Wing Commander Hector MacLean AE* (9 December 1913 - 19 July 2007) was a Battle of Britain fighter pilot.

==Biography==
MacLean was educated at St Ninian's Preparatory School, Moffat; Canford School, Dorset and the University of Glasgow, from where he graduated Bachelor of Laws in 1935.

==RAF career==
He joined the Royal Air Force in November 1935, after his graduation from university. He was commissioned in March 1936, and joined No. 602 (City of Glasgow) Squadron flying Hawker Hinds, and later Hawker Harts.

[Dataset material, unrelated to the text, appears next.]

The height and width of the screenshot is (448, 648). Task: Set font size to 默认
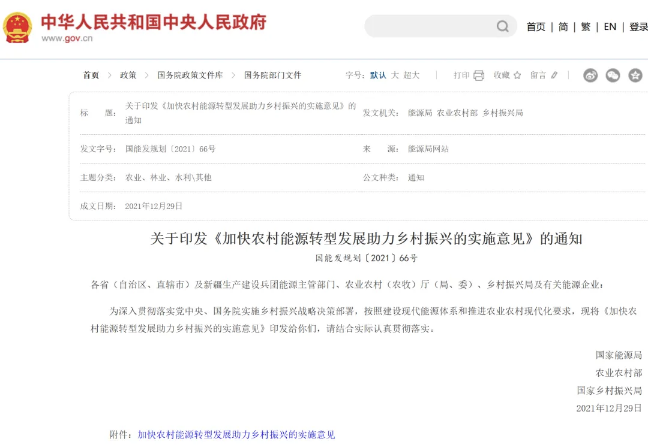tap(378, 75)
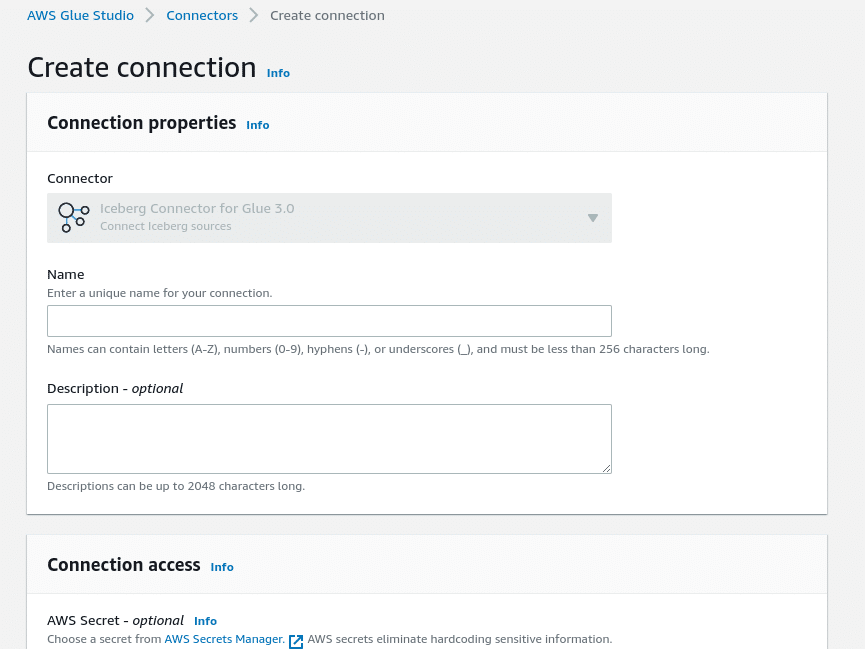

By 1939, 602 Squadron were flying Spitfires and MacLean flew with the squadron throughout the Battle of Britain. He claimed two shared kills - a Heinkel He 111 on 22 December 1939 and a Junkers Ju 88 in July 1940.

On 26 August 1940, MacLean was severely wounded over the English Channel, but managed to return and belly-land his badly damaged aircraft at RAF Tangmere. His injuries resulted in the loss of his right leg below the knee and a lengthy hospitalisation. He was then unable to continue flying, and became a fighter controller and scrambled the intercept when Rudolf Hess made his lone flight to Scotland on 10 May 1941.

He retired on transfer to the reserve on 1 April 1950 and relinquished his RAF commission on 2 December 1957.

==Postwar career==
He joined his family's law firm after the war and in 1999 wrote Fighters in Defence, Memories of the Glasgow Squadron. One of the longest lived Battle of Britain veterans, he died in 2007 aged 93.

MacLean is survived by his three sons Donald, Marcus, Charles and daughter Jane and his nine grandchildren.